Coefficient of Thermal Expansion Calculator
Use this tool to calculate either the expansion coefficient (α, β, γ) or the final size after a temperature change.
What Is the Coefficient of Expansion?
The coefficient of expansion tells you how much a material changes size when temperature changes. In engineering and physics, this is usually called the coefficient of thermal expansion. If a material warms up, it generally expands; if it cools down, it contracts.
There are three common forms:
- Linear coefficient (α): change in length.

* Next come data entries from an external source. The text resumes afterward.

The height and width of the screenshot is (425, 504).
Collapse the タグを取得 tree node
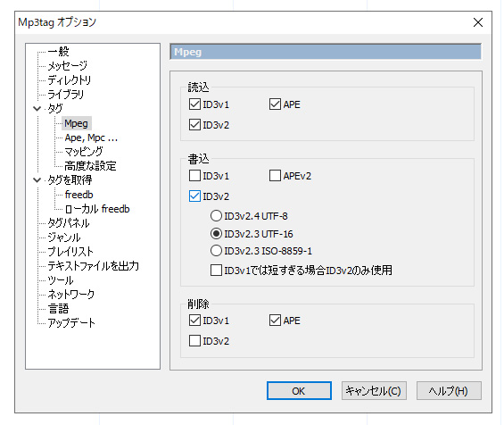tap(37, 180)
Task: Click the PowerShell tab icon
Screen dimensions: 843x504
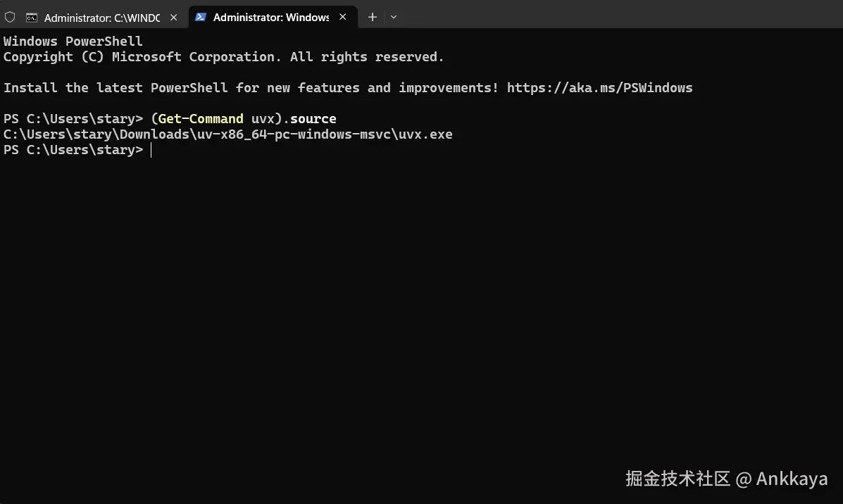Action: click(x=201, y=18)
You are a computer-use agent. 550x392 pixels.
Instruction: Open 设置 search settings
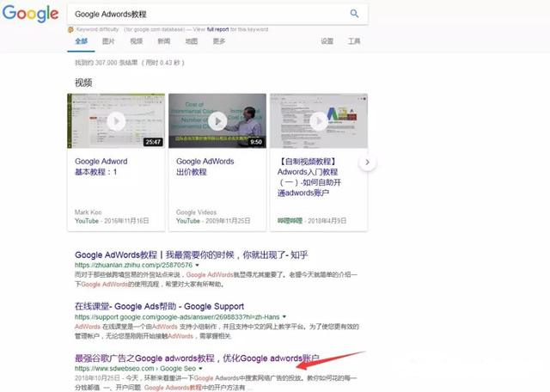pyautogui.click(x=327, y=41)
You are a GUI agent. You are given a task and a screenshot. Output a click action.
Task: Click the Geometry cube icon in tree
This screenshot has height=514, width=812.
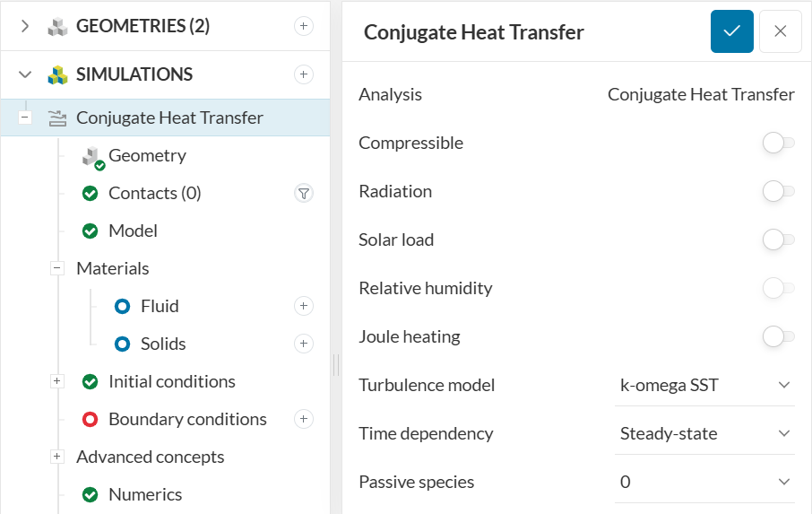click(x=92, y=157)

- Area coefficient (β): change in area.
- Volumetric coefficient (γ): change in volume.
Core Equations
1) Find the coefficient from measurements
Linear form:
α = (Lf − L0) / (L0 · ΔT)
The same pattern applies to area and volume:
- β = (Af − A0) / (A0 · ΔT)
- γ = (Vf − V0) / (V0 · ΔT)
2) Find final size from known coefficient
- Lf = L0(1 + αΔT)
- Af = A0(1 + βΔT)
- Vf = V0(1 + γΔT)
How to Use This Calculator
- Choose a mode: find coefficient or find final size.
- Select linear, area, or volumetric expansion.
- Enter the original size.
- Enter either final size (for coefficient mode) or coefficient value (for final-size mode).
- Enter ΔT (temperature change in °C).
- Click Calculate.
Example
Suppose an aluminum rod starts at 1.500 m and ends at 1.50276 m after a 80°C increase.
- Original length L0 = 1.500 m
- Final length Lf = 1.50276 m
- ΔT = 80°C
The calculator gives: α = (1.50276 − 1.500) / (1.500 × 80) = 2.3 × 10−5 1/°C, which is close to the accepted value for aluminum.
Typical Coefficient Values (Approximate)
Real values vary with temperature range and alloy composition, but these are common references:
- Aluminum: ~23 × 10−6 /°C
- Copper: ~16.5 × 10−6 /°C
- Steel: ~11 to 13 × 10−6 /°C
- Concrete: ~10 to 12 × 10−6 /°C
- Borosilicate glass: ~3.3 × 10−6 /°C
Practical Engineering Uses
- Designing expansion joints in bridges and pipelines.
- Checking thermal stress in machine components.
- Predicting fit changes in shafts, bearings, and housings.
- Compensating measurement tools for temperature drift.
- Material selection for high-precision devices.
Common Mistakes to Avoid
- Using mixed units for initial/final size.
- Forgetting that ΔT can be negative during cooling.
- Using ΔT = 0 when solving for coefficient (division by zero).
- Confusing linear α with area β or volumetric γ.
- Assuming coefficient is perfectly constant over very large temperature ranges.
Quick Notes
For isotropic solids, rough relationships are often used: β ≈ 2α and γ ≈ 3α. These are useful estimates but may not hold exactly for all materials.
If your project is safety-critical or high-precision, use material data sheets and temperature-dependent coefficients.